##### Provided data #####

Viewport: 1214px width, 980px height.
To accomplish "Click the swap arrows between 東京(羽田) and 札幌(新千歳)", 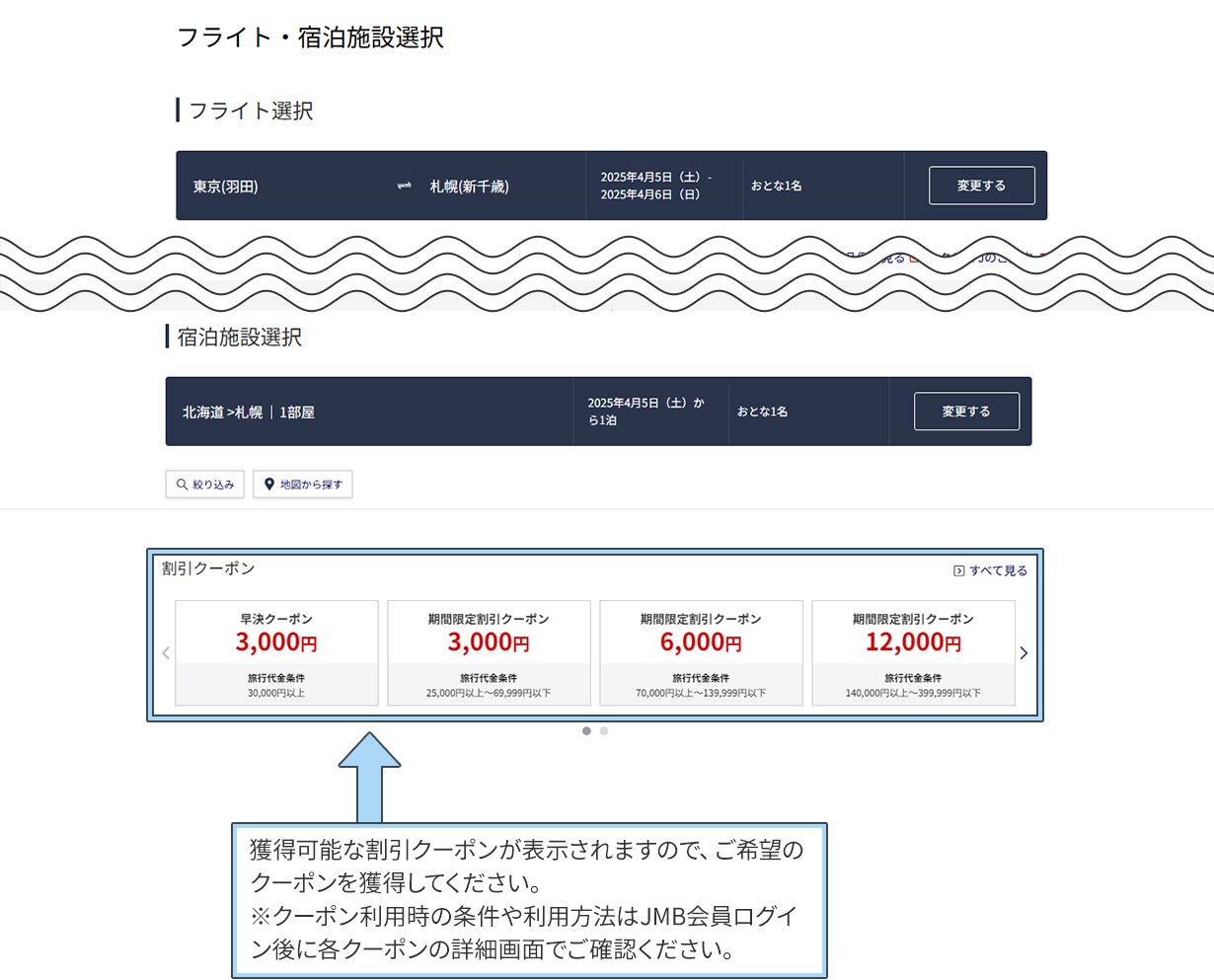I will (x=404, y=186).
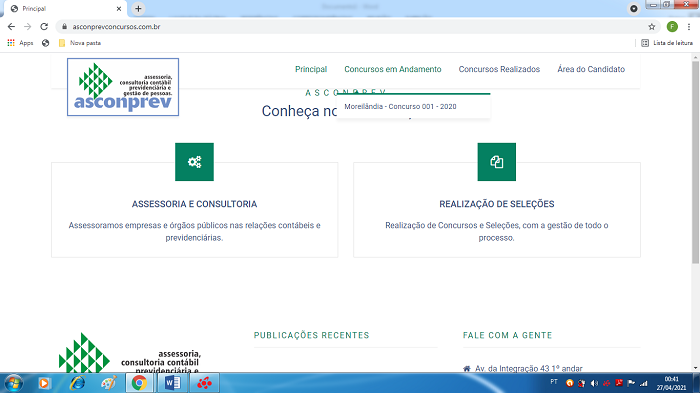
Task: Open Word from the taskbar
Action: click(172, 383)
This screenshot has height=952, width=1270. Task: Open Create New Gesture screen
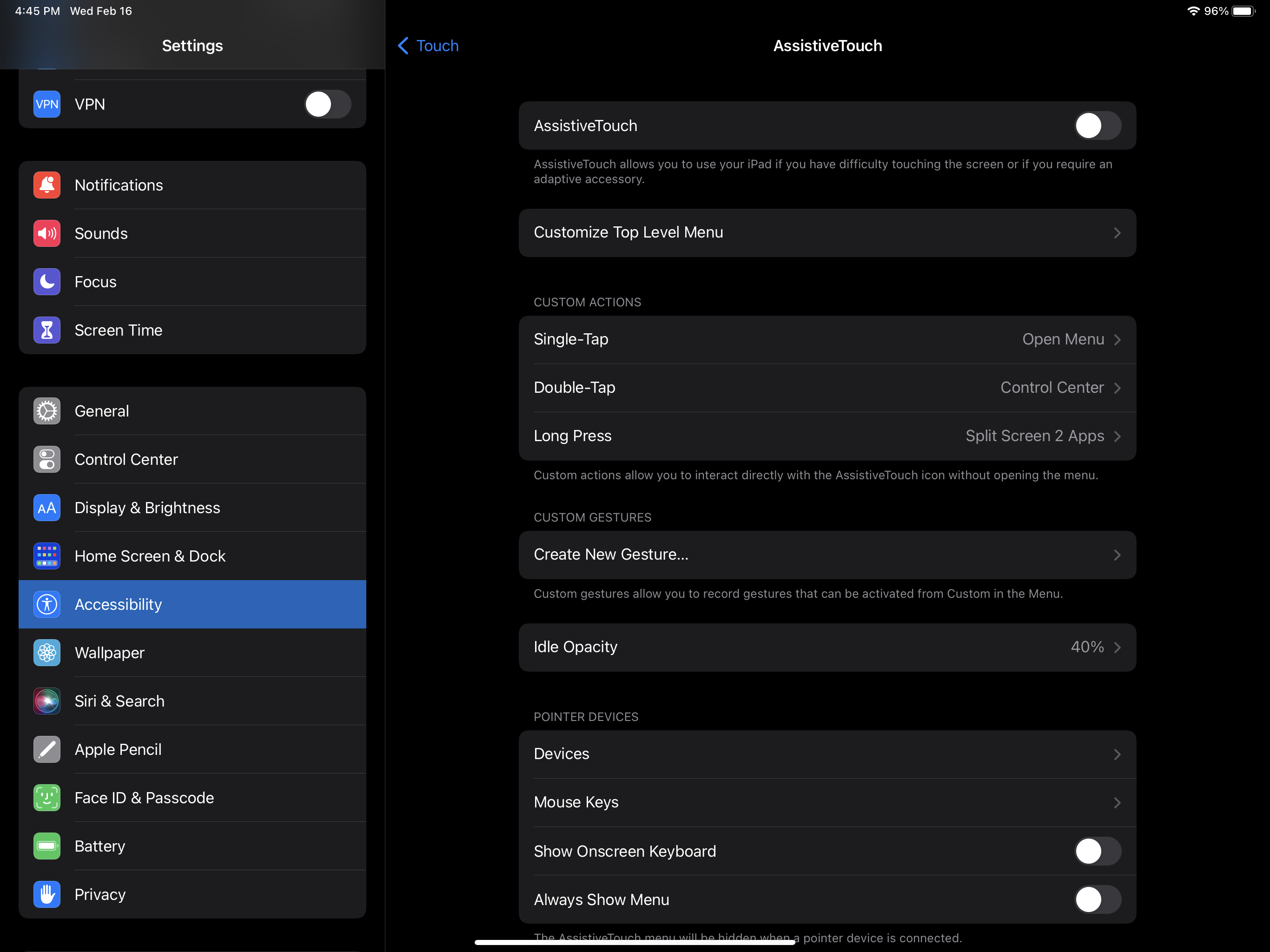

#####

Locate each line in the entries above that contains the string "height", and copy every such line.

Viewport: 1214px width, 980px height.
This screenshot has height=952, width=1270. Task: Open Create New Gesture screen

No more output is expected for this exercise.